By this point pretty much anyone working in tech has heard of MCP. Stealing from the official documentatinon, “MCP (Model Context Protocol) is an open-source standard for connecting AI applications to external systems.”. And yeah, if you’re reading this you probably already knew that.

MCP diagram

LLMs are smart but dumb. They’re trained on natural language and general knowledge (depending on the model) but, on their own, they don’t have any way to take action.

That’s what MCPs are here for. They bridge the LLMs to tools by sitting in between and telling the LLM what the tool can do, and then the LLM can use whatever tool functionality is exposed by the MCP server. To over-simplify, an MCP server is like a kind of API gateway designed to self-promote capabilities and handle requests.

Here’s where things get a little thorny in terms of enterprise use:

  • MCP servers are incredibly easy to create. As in you just load up documentation and ask the LLM to create it for you. There are also a ton of pre-built MCP servers and services that are widely available, including ones built-into major platforms like Google and Microsoft Office.
  • Developers are creating a ton of MCP servers internally and run them on their local systems to interface with their own tools and services, including internal applications.
  • When you connect an LLM to an application via MCP, that LLM is now interacting directly with the application as if it was a user, within the context of the user that set up the MCP server.
  • In other words, your AI can now run arbitrary commands on internal applications via a developer’s system with the permissions of the user.
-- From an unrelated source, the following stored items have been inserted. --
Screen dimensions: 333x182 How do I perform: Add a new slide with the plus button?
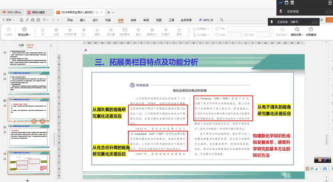[x=28, y=180]
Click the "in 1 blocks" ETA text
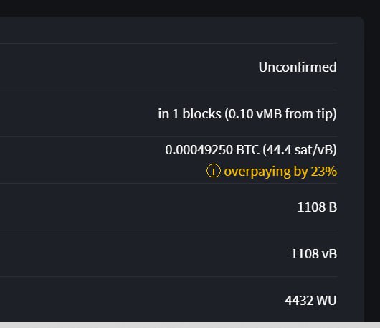This screenshot has width=380, height=328. 189,114
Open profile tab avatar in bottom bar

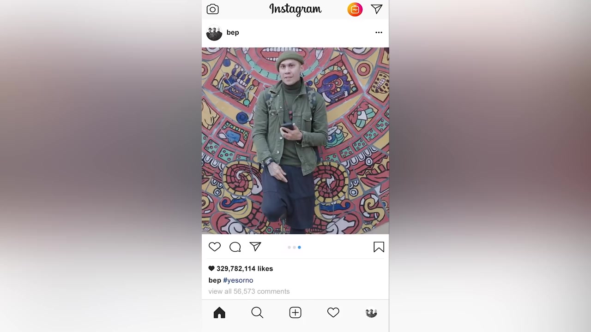[371, 313]
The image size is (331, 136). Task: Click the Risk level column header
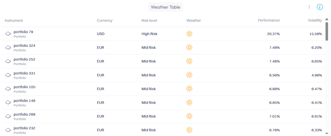tap(149, 20)
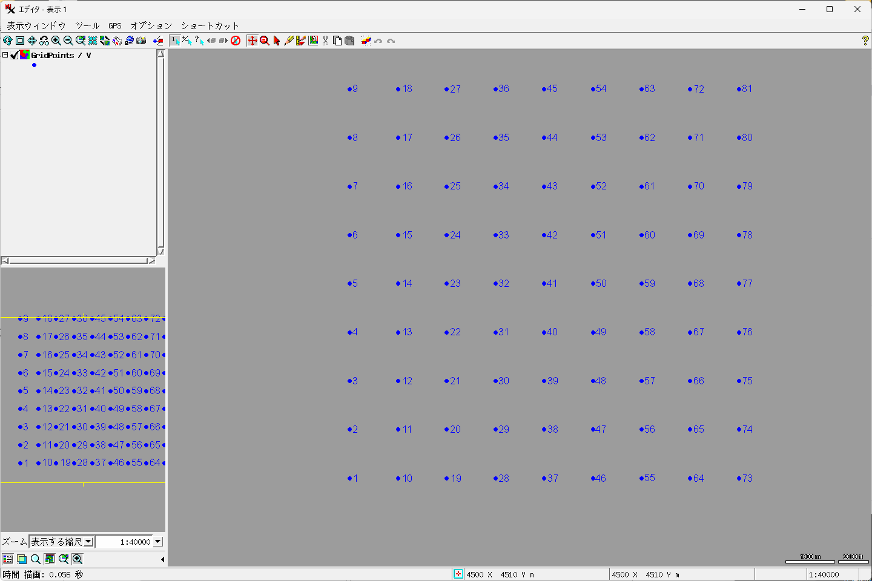The height and width of the screenshot is (581, 872).
Task: Collapse the GridPoints layer tree node
Action: [5, 55]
Now this isn’t full unconstrained remote code execution. The LLM/MCP is limited to whatever permissions the user has. It can do no more damage than the user. And if you have technical controls in place to only allow trusted AI usage, you still have some degree of control. Depending on the LLM, you can, for example, restrict MCP usage at your organizational account level.

There are also a range of security options when building officially supported MCP servers.
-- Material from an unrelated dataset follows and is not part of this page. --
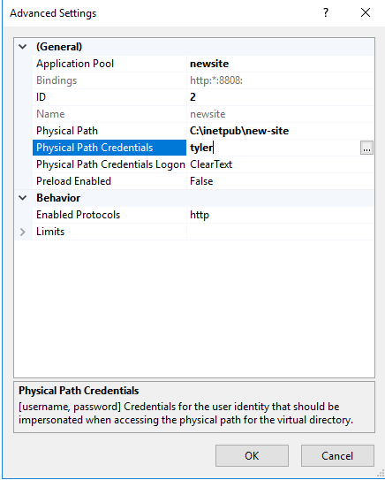
Task: Click the tyler credentials text field
Action: point(274,148)
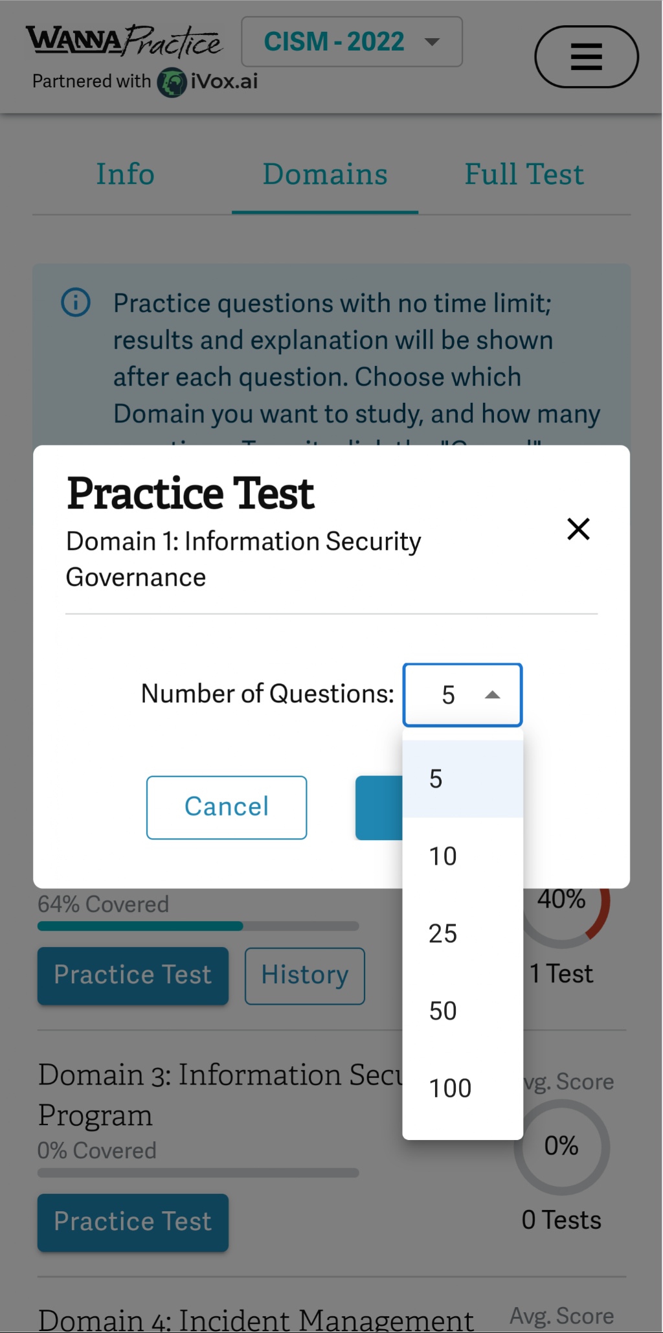This screenshot has width=663, height=1333.
Task: Click the dropdown caret next to CISM - 2022
Action: [x=432, y=41]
However, the problem communicated to me is that not all organizations have this good level of baseline control in place and developers are creating a high number of arbitrary MCPs for their applications and internal tools.

So what’s a CISO to do?

This is an area of active research, and the technologies are changing nearly daily, but all hope is not lost.

  • First, if you aren’t already familiar with MCP servers I strongly recommend you check out our CSA MCP Security Center maintained by Kurt Seifried. There’s a lot of great information in there including some tool examples.
  • Consolidate any coding onto enterprise-approved and managed LLMs. I mean, there’s only like 3 or so in wide use, and you can set policies to help gain visibility and reduce MCP misuse. The challenge will be this is a genuinely useful technology and you may hit difficulties in totally restricting usage. But you at least need to lay the foundation and start the conversation.
  • An LLM can only talk to an MCP server if it’s registered with the application either server-side or on the user’s system. For example, when I create a local MCP I have to add it to a json file in my home directory. These are at fixed/known locations and are thus auditable.
  • Third-party discovery and management tools are starting to appear on the market. It’s early days, but also worth watching. I highly expect these tools (which also tend to cover agents and other use cases) to become prolific. Especially once the big vendors start buying the startups and kicking in their marketing engines.

I personally despise the term “Shadow AI” as much as I’ve always hated “Shadow IT”. All we are talking about are tools our teams use to get their jobs done, and it’s only “shadow” because, for whatever reason, they picked something unofficial. And often that reason is because they didn't have an official tool or that official tool was sub-par.

But I do think MCP servers earn the “shadow” title. They can be a straight line from a web-hosted LLM into your internal apps. This opens up everything from unpredictable behavior to prompt injection attacks. We have some tools to manage the problem, I expect more to emerge, and now is the time to have the conversations and start assessing your posture.